Le Point
03/2012
Por Par Thierry Ogier
Petrobras.
La Brésilienne Graça Foster est la première femme à diriger un géant de l’or noir.
Au Brésil, les femmes s’emparent du pouvoir. Après la présidence de la République, le pétrole. Maria das Graças Silva Foster, dite « Graça », vient d’être portée à la tête du géant pétrolier Petrobras.
Incroyable trajectoire pour cette femme de 58 ans née dans une favela et qui, enfant, ramassait des chiffons et des boîtes d’aluminium dans la rue pour améliorer l’ordinaire de sa famille. Mais on a beau vanter les qualités de la nouvelle patronne de Petrobras et insister sur sa connaissance du secteur – cette ingénieure chimiste a commencé comme stagiaire à Petrobras –, personne ne s’y trompe. Sa nomination est politique. Et si elle occupe aujourd’hui le 24e étage de l’immeuble de Petrobras, avec vue imprenable sur la baie de Rio, c’est en raison de sa proximité avec la présidente du pays, Dilma Rousseff.
Même sens du perfectionnisme, même caractère trempé qui vire parfois à l’autoritarisme… « Dilma parvient peu à peu à imprimer sa marque sur pouvoir, y compris à travers Petrobras. Graça jouit de la confiance totale de Dilma », explique l’économiste Ricardo Amorim.
Dilma Rousseff place ses pions un peu partout, histoire de tourner la page de l’ère Lula. En un peu plus d’un an, elle a déjà viré huit ministres hérités de son prédécesseur.
Le poste le plus important du gouvernement, l’équivalent du Premier ministre, est désormais occupé par une femme, Gleisi Hoffmann. Et Dilma ne s’arrête pas en si bon chemin.
Elle est intervenue l’an dernier pour changer la direction de Vale, deuxième groupe minier mondial après BHP Billiton, et mettre à sa tête un dirigeant plus conciliant.
Monstre sacré. Petrobras, c’est un plus gros morceau. Avec un chiffre d’affaires de 143 milliards de dollars et des bénéfices nets de près de 20 milliards l’an dernier, c’est la plus grande entreprise d’Amérique latine. L’ancien président, José Sergio Gabrielli, était un protégé de Lula, qui avait demandé à Dilma de le garder, au moins un certain temps. Une cohabitation forcée, car cet ancien prof avait le don d’agacer Dilma Rousseff, avec qui il avoue avoir eu de franches engueulades. Depuis, ça la démangeait.
La présidente brésilienne a ainsi profité de ses dernières vacances de Noël à Bahia, la terre natale de Gabrielli, pour s’occuper de son cas.
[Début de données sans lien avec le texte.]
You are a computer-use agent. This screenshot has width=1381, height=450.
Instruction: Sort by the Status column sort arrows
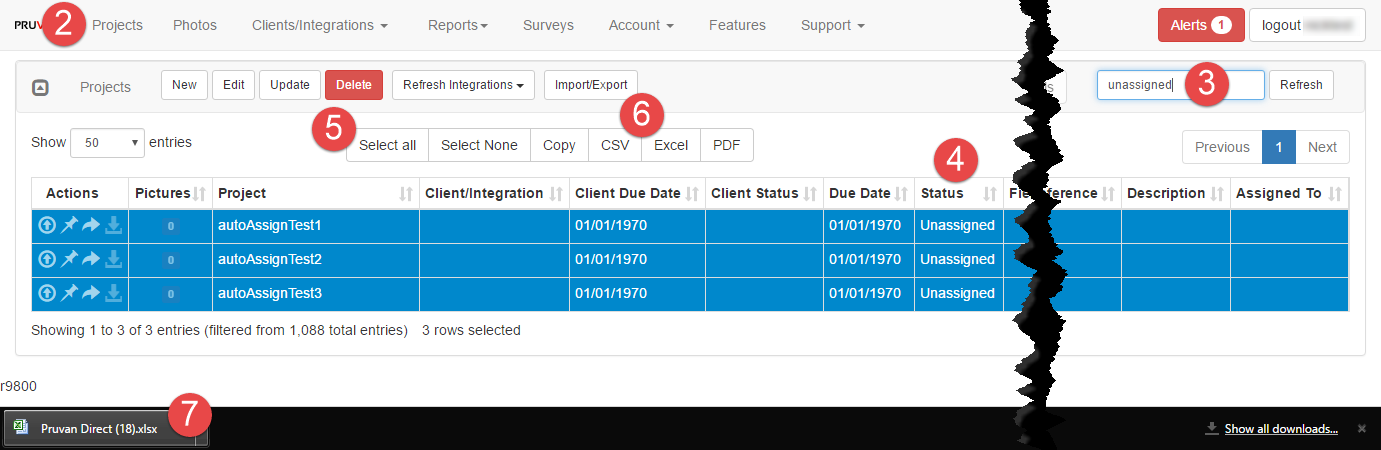(990, 194)
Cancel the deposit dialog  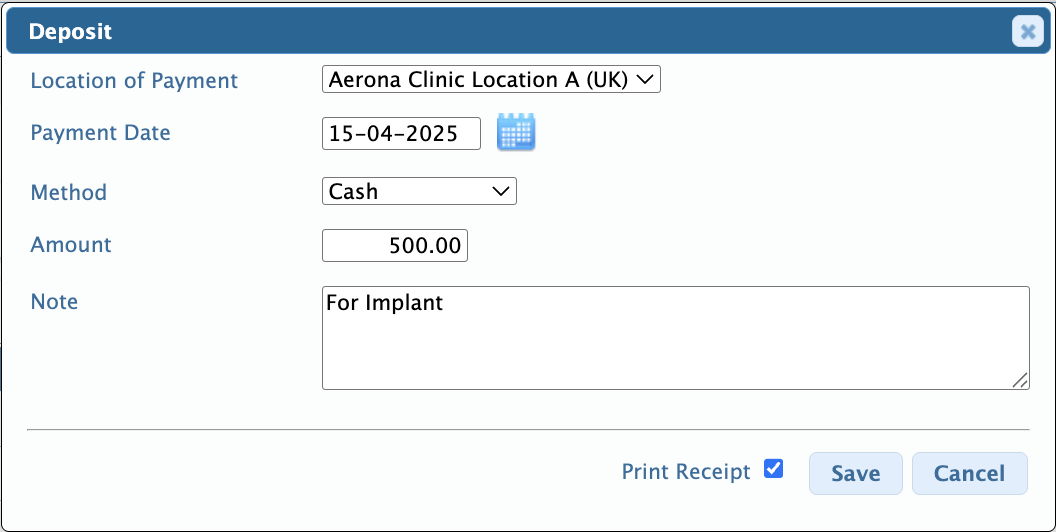point(970,473)
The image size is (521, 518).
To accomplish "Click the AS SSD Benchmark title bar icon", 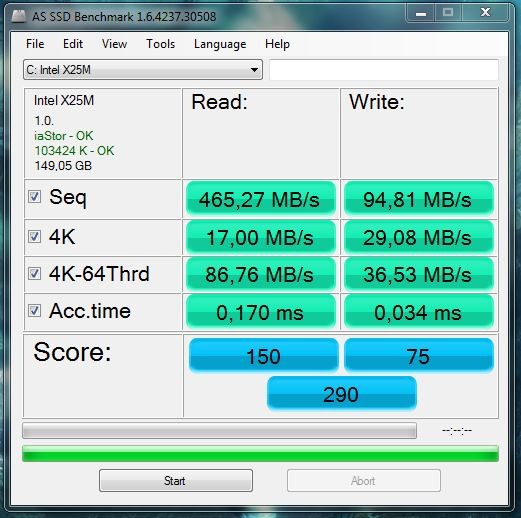I will pos(19,16).
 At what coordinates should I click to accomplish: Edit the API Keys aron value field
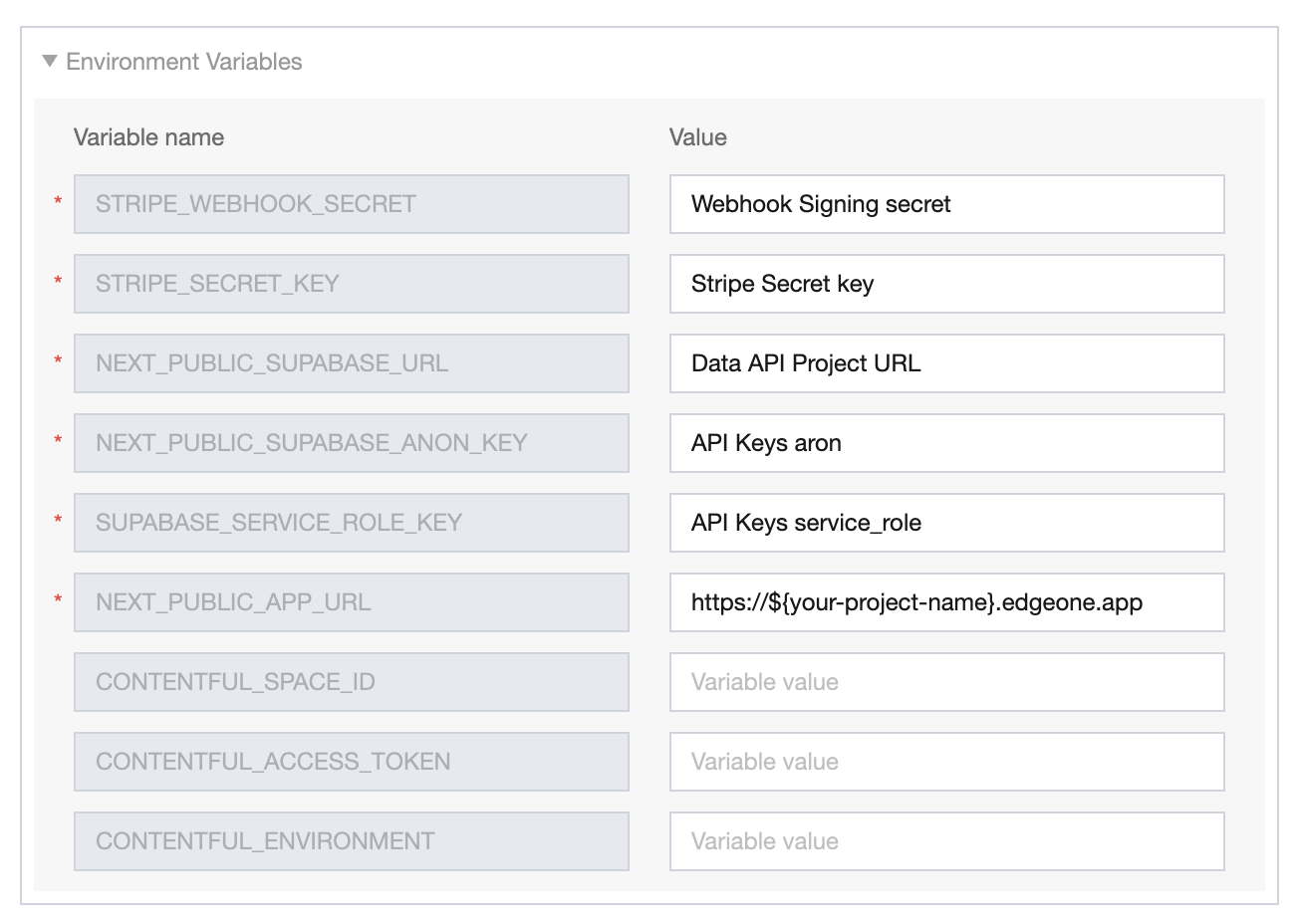[946, 443]
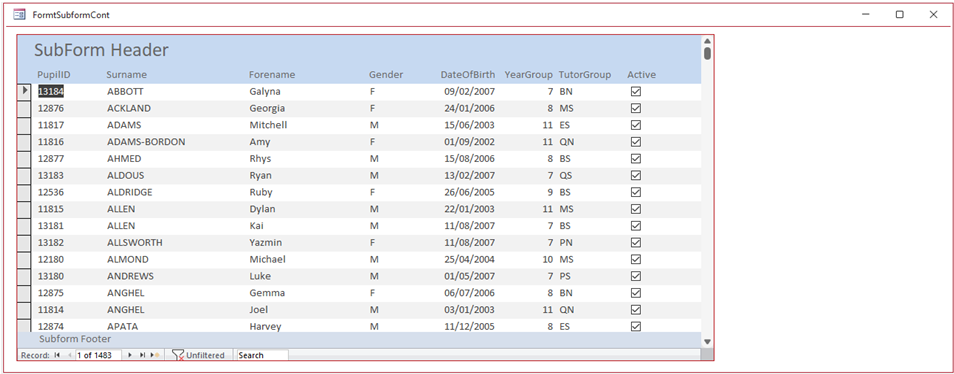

Elle y reçoit alors le gouverneur local, qui est du même parti politique qu’elle, et lui demande de prendre Gabrielli dans son équipe en lui faisant miroiter le poste de gouverneur. Dilma Rousseff, que l’on disait pas très à l’aise pour naviguer dans les eaux troubles de la politique, apprend décidément vite.
Contrairement à Lula, qui cherchait souvent à ménager la chèvre et le chou, elle ne prend pas de gants. C’est grâce à la détermination de la présidente que Graça Foster se retrouve à la tête de Petrobras.
« Petrobras est un monstre sacré, le poumon de l’économie brésilienne », explique Eduardo Bernini, spécialiste de l’énergie. Quinze ans après la fin du monopole, le pétrolier reste contrôlé (48 %) par l’Etat. A ce jour,Petrobras produit 2 millions de barils de pétrole par jour et vise la barre des 5 millions à l’horizon 2020, ce qui en ferait un gros exportateur (2,3 millions). Cette ambition repose sur l’exploitation de ses gigantesques réserves de pétrole enfouies sous la mer : une cinquantaine de milliards de barils, le plus gros potentiel offshore du monde. Mais aussi une chasse gardée. Le Brésil a ainsi voté une loi qui fait d’emblée de Petrobras l’opérateur de tous les champs pétrolifères du bassin présalifère (voir cicontre).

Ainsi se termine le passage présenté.